To be done
State how many lines in the records below contain the string "swatch", and give only that number.

Extracted information
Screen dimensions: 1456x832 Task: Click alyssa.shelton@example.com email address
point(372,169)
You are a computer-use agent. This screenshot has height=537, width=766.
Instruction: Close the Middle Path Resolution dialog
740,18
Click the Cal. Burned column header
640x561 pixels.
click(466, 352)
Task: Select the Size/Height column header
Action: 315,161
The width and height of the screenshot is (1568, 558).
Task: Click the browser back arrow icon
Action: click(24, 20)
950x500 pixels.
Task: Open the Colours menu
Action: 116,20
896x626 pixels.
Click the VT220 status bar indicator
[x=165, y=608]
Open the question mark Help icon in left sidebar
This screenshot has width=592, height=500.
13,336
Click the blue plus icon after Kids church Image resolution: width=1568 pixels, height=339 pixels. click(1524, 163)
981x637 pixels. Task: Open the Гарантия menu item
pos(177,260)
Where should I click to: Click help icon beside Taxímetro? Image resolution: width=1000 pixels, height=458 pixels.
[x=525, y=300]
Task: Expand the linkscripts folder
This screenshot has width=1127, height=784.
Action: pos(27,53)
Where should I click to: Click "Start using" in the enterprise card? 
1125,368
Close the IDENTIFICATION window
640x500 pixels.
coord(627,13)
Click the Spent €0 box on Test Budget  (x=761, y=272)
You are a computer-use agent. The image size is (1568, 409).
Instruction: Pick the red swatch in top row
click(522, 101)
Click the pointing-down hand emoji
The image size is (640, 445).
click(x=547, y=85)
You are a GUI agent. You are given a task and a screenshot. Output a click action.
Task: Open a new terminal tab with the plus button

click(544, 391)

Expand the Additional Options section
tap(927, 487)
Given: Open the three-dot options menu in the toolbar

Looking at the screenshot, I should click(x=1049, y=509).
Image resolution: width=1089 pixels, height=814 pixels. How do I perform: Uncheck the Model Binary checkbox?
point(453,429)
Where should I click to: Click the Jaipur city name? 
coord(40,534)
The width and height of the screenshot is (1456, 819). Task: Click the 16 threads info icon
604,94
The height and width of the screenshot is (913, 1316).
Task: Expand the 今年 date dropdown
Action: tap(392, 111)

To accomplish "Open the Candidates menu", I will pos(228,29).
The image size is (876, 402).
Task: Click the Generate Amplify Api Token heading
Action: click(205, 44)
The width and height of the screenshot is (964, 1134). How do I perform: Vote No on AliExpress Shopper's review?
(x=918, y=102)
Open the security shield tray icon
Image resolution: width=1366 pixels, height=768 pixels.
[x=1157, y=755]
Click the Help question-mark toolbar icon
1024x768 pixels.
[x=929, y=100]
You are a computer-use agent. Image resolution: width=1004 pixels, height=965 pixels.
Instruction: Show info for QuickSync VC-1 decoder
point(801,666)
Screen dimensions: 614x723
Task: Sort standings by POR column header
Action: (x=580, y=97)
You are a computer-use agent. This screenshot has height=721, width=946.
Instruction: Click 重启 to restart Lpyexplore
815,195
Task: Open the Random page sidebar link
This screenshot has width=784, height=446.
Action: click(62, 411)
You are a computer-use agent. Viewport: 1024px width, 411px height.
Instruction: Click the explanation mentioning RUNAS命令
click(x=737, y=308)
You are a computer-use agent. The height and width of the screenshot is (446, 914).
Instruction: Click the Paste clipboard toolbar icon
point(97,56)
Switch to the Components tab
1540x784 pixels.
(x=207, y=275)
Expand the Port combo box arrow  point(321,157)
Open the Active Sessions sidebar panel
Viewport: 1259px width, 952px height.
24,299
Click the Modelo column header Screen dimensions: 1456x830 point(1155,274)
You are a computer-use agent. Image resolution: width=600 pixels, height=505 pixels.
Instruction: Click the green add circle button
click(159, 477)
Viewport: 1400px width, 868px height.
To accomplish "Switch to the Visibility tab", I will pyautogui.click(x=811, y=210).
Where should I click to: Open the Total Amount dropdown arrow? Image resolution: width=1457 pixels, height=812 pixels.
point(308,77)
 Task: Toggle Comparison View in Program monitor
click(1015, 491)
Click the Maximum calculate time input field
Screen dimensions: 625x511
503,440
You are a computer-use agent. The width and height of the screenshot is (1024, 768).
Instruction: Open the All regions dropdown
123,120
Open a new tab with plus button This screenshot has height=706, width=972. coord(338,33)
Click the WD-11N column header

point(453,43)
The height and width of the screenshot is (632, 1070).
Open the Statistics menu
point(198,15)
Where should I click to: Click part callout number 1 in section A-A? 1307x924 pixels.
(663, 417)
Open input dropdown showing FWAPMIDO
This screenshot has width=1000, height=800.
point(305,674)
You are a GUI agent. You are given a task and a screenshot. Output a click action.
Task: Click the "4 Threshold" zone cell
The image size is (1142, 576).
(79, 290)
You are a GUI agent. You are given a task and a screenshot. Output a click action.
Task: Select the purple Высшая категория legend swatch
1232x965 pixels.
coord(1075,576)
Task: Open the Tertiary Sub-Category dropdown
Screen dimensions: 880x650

Written reply
2